> _Input material_
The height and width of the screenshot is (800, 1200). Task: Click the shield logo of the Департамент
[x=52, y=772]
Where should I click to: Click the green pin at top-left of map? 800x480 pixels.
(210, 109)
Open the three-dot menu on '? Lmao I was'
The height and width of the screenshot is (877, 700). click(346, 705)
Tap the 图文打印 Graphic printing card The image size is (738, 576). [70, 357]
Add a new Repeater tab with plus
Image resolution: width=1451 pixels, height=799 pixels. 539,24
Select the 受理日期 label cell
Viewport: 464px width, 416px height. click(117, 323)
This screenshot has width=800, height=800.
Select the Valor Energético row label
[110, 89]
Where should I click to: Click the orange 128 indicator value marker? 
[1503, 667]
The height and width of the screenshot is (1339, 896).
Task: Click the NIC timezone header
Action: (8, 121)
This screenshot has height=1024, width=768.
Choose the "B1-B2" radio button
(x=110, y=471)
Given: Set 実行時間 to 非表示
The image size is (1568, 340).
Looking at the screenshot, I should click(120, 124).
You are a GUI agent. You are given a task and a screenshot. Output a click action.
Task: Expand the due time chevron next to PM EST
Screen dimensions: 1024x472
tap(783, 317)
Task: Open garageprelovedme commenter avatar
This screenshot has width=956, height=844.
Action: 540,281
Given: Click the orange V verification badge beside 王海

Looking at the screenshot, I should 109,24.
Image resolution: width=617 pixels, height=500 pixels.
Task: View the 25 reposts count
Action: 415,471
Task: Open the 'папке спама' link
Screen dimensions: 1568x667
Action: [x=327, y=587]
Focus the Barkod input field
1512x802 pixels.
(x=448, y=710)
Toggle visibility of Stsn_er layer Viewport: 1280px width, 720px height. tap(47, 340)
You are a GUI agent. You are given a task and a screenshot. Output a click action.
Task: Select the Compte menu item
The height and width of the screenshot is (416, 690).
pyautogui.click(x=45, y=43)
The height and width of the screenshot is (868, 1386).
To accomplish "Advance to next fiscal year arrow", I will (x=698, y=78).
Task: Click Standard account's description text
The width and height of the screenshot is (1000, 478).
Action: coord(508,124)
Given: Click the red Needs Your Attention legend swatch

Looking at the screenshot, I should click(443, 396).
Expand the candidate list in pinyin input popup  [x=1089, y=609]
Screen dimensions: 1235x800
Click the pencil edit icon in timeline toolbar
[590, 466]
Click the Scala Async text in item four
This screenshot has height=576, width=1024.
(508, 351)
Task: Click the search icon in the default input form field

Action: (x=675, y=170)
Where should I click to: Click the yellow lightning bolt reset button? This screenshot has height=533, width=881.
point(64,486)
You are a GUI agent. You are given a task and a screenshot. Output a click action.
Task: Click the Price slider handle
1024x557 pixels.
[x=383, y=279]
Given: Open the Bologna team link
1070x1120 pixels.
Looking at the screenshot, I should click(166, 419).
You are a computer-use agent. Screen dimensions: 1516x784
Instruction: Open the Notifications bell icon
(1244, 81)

> _Exercise prompt_
Please repeat all of the material above line for line, with no changes.

> _Answer to this problem_
The height and width of the screenshot is (800, 1200). Task: Click the shield logo of the Департамент
[x=52, y=772]
Where should I click to: Click the green pin at top-left of map? 800x480 pixels.
(210, 109)
Open the three-dot menu on '? Lmao I was'
The height and width of the screenshot is (877, 700). click(346, 705)
Tap the 图文打印 Graphic printing card The image size is (738, 576). [70, 357]
Add a new Repeater tab with plus
Image resolution: width=1451 pixels, height=799 pixels. 539,24
Select the 受理日期 label cell
Viewport: 464px width, 416px height. click(117, 323)
This screenshot has width=800, height=800.
Select the Valor Energético row label
[110, 89]
Where should I click to: Click the orange 128 indicator value marker? 
[1503, 667]
The height and width of the screenshot is (1339, 896).
Task: Click the NIC timezone header
Action: (8, 121)
This screenshot has height=1024, width=768.
Choose the "B1-B2" radio button
(x=110, y=471)
Given: Set 実行時間 to 非表示
The image size is (1568, 340).
Looking at the screenshot, I should click(120, 124).
You are a GUI agent. You are given a task and a screenshot. Output a click action.
Task: Expand the due time chevron next to PM EST
Screen dimensions: 1024x472
tap(783, 317)
Task: Open garageprelovedme commenter avatar
This screenshot has width=956, height=844.
Action: 540,281
Given: Click the orange V verification badge beside 王海

Looking at the screenshot, I should 109,24.
Image resolution: width=617 pixels, height=500 pixels.
Task: View the 25 reposts count
Action: 415,471
Task: Open the 'папке спама' link
Screen dimensions: 1568x667
Action: [x=327, y=587]
Focus the Barkod input field
1512x802 pixels.
(x=448, y=710)
Toggle visibility of Stsn_er layer Viewport: 1280px width, 720px height. tap(47, 340)
You are a GUI agent. You are given a task and a screenshot. Output a click action.
Task: Select the Compte menu item
The height and width of the screenshot is (416, 690).
pyautogui.click(x=45, y=43)
The height and width of the screenshot is (868, 1386).
To accomplish "Advance to next fiscal year arrow", I will (x=698, y=78).
Task: Click Standard account's description text
The width and height of the screenshot is (1000, 478).
Action: coord(508,124)
Given: Click the red Needs Your Attention legend swatch

Looking at the screenshot, I should click(443, 396).
Expand the candidate list in pinyin input popup  [x=1089, y=609]
Screen dimensions: 1235x800
Click the pencil edit icon in timeline toolbar
[590, 466]
Click the Scala Async text in item four
This screenshot has height=576, width=1024.
(508, 351)
Task: Click the search icon in the default input form field

Action: (x=675, y=170)
Where should I click to: Click the yellow lightning bolt reset button? This screenshot has height=533, width=881.
point(64,486)
You are a GUI agent. You are given a task and a screenshot. Output a click action.
Task: Click the Price slider handle
1024x557 pixels.
[x=383, y=279]
Given: Open the Bologna team link
1070x1120 pixels.
Looking at the screenshot, I should click(166, 419).
You are a computer-use agent. Screen dimensions: 1516x784
Instruction: Open the Notifications bell icon
(1244, 81)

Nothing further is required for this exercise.